一方、ボストン交響楽団の演奏があったため小山さんのピアノが聴けなくなったのはとても残念でした。彼女の演奏も僕の音楽生活の中ではとても大事なものなのですが、今回のプログラムはいずれ今後でも聴くことができるかもしれません。
ボストン交響楽団と「サロメ」は別記事にしてあるのでここでは触れないことにします。
その他の演奏ではまず、沖澤さんと新日本フィルの演奏に驚きました。
沖澤のどかさんは小澤さんも優勝したブザンソン国際指揮者コンクールに出場し、同じく優勝された指揮者です。小柄ですがとてもチャーミングな方ですね。彼女の燕尾服姿は素敵で胸のヒラヒラがいいですね。
女性指揮者ということで、いろいろな意味もあるのですが、日本では松尾葉子さんが先駆的なカテゴリーとなっています。

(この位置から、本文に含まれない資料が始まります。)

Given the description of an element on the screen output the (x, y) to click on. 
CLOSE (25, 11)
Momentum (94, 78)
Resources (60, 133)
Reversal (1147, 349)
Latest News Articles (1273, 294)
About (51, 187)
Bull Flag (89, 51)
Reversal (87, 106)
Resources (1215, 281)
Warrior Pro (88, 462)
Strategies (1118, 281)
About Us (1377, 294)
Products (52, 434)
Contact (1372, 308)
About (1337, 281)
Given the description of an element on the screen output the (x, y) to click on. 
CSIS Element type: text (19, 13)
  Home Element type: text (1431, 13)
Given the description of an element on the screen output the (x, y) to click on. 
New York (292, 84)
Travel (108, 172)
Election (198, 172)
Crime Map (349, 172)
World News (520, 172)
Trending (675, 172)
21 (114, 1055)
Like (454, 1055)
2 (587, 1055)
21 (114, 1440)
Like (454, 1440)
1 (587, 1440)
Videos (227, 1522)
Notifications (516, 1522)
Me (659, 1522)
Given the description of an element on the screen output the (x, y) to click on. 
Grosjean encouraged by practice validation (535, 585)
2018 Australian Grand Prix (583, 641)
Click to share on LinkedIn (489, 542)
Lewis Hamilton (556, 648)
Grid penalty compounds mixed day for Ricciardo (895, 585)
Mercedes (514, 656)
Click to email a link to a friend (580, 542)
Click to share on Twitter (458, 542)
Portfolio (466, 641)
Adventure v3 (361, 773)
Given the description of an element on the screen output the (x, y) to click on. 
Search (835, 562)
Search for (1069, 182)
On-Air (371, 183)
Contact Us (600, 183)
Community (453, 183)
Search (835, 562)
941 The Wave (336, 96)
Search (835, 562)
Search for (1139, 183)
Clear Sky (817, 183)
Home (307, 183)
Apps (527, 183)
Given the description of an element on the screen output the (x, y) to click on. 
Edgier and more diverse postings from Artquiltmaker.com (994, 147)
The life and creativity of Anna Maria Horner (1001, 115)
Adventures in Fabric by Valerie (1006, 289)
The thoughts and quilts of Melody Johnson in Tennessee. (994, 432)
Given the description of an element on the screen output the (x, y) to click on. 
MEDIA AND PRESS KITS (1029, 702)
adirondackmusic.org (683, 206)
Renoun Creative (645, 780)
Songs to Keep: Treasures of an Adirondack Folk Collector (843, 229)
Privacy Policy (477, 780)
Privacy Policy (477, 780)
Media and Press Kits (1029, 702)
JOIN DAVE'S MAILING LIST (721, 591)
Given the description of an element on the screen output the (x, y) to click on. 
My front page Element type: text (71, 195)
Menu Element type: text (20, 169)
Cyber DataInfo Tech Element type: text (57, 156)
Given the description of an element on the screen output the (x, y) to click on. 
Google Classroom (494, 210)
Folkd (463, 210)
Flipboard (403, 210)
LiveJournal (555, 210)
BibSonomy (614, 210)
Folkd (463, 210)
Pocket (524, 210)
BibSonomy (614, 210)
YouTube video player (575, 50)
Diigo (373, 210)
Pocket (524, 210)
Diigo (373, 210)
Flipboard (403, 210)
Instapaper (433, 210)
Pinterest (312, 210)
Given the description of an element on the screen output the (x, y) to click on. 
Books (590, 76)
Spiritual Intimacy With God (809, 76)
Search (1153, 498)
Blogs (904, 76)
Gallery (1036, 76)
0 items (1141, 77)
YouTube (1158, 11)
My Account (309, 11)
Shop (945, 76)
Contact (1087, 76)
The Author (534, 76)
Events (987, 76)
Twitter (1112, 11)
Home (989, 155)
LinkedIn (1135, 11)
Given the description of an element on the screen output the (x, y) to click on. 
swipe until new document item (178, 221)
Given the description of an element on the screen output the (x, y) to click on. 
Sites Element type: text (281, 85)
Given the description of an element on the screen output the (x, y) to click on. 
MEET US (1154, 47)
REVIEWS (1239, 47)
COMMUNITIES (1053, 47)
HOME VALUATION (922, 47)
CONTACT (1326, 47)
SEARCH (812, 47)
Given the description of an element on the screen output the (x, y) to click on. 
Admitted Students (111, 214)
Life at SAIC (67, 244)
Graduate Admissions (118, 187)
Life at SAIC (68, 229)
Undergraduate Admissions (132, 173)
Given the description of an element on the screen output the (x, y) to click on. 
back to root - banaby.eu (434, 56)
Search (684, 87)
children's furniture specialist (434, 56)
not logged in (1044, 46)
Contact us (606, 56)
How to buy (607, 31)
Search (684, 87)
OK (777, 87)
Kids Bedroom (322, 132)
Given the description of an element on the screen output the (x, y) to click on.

性別で語りたくないのですが、それでも近年競馬界でも藤田菜七子騎手が出て、今年は今村聖奈騎手が重賞に勝つなど活躍してくれていることから、厚みが出てきてとても良いと思います。
西本智実さんなり三ツ橋敬子さんも出てきましたが、また新たな指揮者が出てきてくれました。
沖澤さんの良さは、何よりも卑屈さがないことだと思います。
新日本フィルが彼女の要求に応え、とても真摯に演奏していたことが印象的でした。
ブラームスの4番は難しい曲だと思いますが、正面から向かった演奏でした。音のつながり自然でかつ美しいブラームスでした。年季の入った古酒の感じはなかったですが、まとまりのある仕上がりでした。
彼女の演奏を是非俣聴きたいのですが、京都市交響楽団の常任になるらしいですが、聴く機会はないですね。来シーズンに東京交響楽団でミューザ川崎の定期でストラヴィンスキーをする予定があるので聴いてみようと思います。
さてもうひとつは、ノットさんの演奏です。
メインがベートーヴェンの2番と非常に地味な演目でしたが、このマエストロの音楽は「いぶし銀」ですね。
前音楽監督スダーンさんも決して悪い指揮者ではなかったですが、プログラムだけでなく外観も地味すぎるため、観客を獲得しきれなかったです。
ノットさんは、プログラムも広く、「やってくれそうな」感覚を観客に与えてくれます。
シューマンは素晴らしかったのですが、ベートーヴェンも変なあおりもなく柔軟な演奏でした。
オーケストラも他のシンフォニーと比べ小編成でしたが、メリハリのある演奏をしていました。
今年の年末の「第九」はノット指揮東京交響楽団を選択しました。第1楽章の緻密な演奏を是非聴いてみたいと思っています。